Однажды когда мы, возвратившись с авральных приработков, отлеживались на койках, по общежитию разнеслось объявление:

 

- 223 -

— В Академическом театре "Отелло". В роли Отелло Мухтар Мутин!

Куда пропали усталость, желание отдохнуть и отоспаться? Собрали последние копейки, которые оставили на хлеб и воду, причем, вели себя по-рыцарски, учитывали и женскую половину. Билеты взяли самые дешевые, только на галерку, собранных денег на весь курс не хватило, но в жизни разве мало уловок, хитростей? Одна партия зрителей, избранная женская половина — смотрела первые картины, в антрактах она выносила контрамарки, заключительные сцены великой трагедии смотрели и ребята. Конечно, на спектакли ходили на Мухтара Мутина, чтобы увидеть, как он играет черного мавра Отелло.

Я и сейчас помню эти сцены любви, ревности, созданные фантазией великого Шекспира. Большой замок. Роскошные спальные покои. В серебряных светильниках мерцали свечи. Таинственный полусумрак. В глубине покоев под шелковым покрывалом возлежала прекрасная Дездемона.

Неожиданно пламя свечей вздрогнуло, затрепетало от движения воздуха — это в спальные покои стремительно ворвался Отелло-Мутин. Могучая фигура чернокожего военачальника, дышащая страстью и любовью, была достойна восхищения. Невольник своей страсти, не знавший страха и сомнений в самых трудных боевых обстоятельствах, он терзался муками ревности, его кровь была отравлена ядовитой стрелой коварного злодея Яго. В сердце мавра одним пламенем клокотали чистая возвышенная любовь и грозная, страшная ревность. Отелло — буря, он — вихрь, тайфун, смерч! А Дездемона, не чувствуя беды и опасности, улыбалась своим сладким сновидениям.

— Ты — чистая, невинная,— шептал Отелло и, склонившись над Дездемоной, поцеловал красавицу.— Однако ты должна погибнуть, как сорванная роза.

— Отелло, это ты?—Какой ласковый, доверчивый голос! Отелло вздрогнул, будто его ужалила черная ядовитая змея.

— Я, я, моя любимая,— голос несчастного ревнивца прерывался, сейчас в его сердце боролись два пламени — жар высокой любви и огонь черной ревности. Что же сильнее — любовь или ревность?

— Моя единственная вина — это чистая и беспорочная любовь к тебе...

— О, нет! Нет!..

Отравленный смертельным ядом коварства и измены,

 

- 224 -

Отелло не мог вынести восхитительного голоса Дездемоны, он бросился вперед и схватил свою любимую за горло...

Злодейство коварного Яго разоблачили. Прекрасная Дездемона была верна избраннику своего сердца, и бездыханный Отелло рухнул рядом с любимой.

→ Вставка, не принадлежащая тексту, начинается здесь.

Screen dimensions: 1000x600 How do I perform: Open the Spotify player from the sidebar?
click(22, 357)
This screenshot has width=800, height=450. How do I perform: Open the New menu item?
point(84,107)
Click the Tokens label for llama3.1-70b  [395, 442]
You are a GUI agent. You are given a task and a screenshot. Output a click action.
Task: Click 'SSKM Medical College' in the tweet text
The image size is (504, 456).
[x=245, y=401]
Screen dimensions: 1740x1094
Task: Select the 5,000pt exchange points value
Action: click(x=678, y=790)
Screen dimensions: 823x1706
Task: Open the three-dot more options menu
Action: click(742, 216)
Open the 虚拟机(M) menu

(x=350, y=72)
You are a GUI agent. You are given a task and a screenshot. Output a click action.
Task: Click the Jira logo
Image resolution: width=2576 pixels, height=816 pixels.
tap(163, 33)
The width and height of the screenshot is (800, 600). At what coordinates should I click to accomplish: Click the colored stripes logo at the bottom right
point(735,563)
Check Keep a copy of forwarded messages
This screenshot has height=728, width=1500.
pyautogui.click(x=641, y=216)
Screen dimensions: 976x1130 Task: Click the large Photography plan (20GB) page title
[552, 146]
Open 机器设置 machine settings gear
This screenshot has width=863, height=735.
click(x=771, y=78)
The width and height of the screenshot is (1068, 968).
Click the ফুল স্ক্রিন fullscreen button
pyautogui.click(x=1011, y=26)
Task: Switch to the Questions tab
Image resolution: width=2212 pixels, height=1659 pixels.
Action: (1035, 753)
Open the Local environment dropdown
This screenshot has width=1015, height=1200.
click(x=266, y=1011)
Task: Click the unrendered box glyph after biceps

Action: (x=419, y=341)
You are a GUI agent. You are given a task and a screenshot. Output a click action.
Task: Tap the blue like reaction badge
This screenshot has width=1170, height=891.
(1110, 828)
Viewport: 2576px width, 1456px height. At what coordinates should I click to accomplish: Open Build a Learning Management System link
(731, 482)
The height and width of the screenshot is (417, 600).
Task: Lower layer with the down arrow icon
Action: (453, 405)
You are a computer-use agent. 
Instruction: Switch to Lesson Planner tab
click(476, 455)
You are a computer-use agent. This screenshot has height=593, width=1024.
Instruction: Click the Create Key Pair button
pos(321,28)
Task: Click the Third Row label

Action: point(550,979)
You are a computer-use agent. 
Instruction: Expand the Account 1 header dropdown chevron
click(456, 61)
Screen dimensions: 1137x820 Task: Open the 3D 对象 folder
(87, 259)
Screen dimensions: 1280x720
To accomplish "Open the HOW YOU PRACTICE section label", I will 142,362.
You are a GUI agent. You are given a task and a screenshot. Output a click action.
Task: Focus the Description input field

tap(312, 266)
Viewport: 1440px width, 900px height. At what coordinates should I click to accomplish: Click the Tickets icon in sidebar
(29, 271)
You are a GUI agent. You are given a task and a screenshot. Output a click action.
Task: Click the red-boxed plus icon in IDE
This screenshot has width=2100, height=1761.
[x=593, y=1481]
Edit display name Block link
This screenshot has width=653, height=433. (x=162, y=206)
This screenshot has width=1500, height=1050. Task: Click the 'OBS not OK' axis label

Зачем доблестному рыцарю жизнь, если в ней нет Дездемоны?

Во время этой великой трагической сцены зрители не дышали, только спустя некоторое время они приходили в себя, благодарные за очищающий слезы сопереживания, награждали Отелло-Мутина аплодисментами...

...А теперь блистательный актер Мухтар Мутин, радость и гордость национального искусства своего народа, в арестантских колоннах мыкался по лагерям и этапам колымского ада, под винтовками конвойных с одного прииска кочевал на другой. За что? В слезах и рыданиях я рухнул на нары.

Через стены барака было слышно, как перед вахтой колотились люди, бранились лютые, как натасканные овчарки, охранники, как они изголялись над несчастными зеками, науськивали на них собак. Гав-гав! Гав-гав!.. Зекам— слезы, конвоирам — потеха!

Я катался на нарах, ругал себя самыми последними словами. Великий актер Мухтар Мутин вместе со мной лежал на одних нарах, почему я не пожал ему руку, не уступил место? Откуда прибыл этап, куда его погнали дальше, может быть, Мутин заболел, ему плохо? Если его доставили на Колыму прямо с материка, можно было разузнать про новости в Казани. Уже четвертый год, как меня разлучили с прежней жизнью, с друзьями, товарищами, надо было расспросить его обо всем, как следует поговорить! Сильнее всего мучило запоздалое желание вскочить, броситься вслед за Мутиным, догнать его, обнять и ободрить.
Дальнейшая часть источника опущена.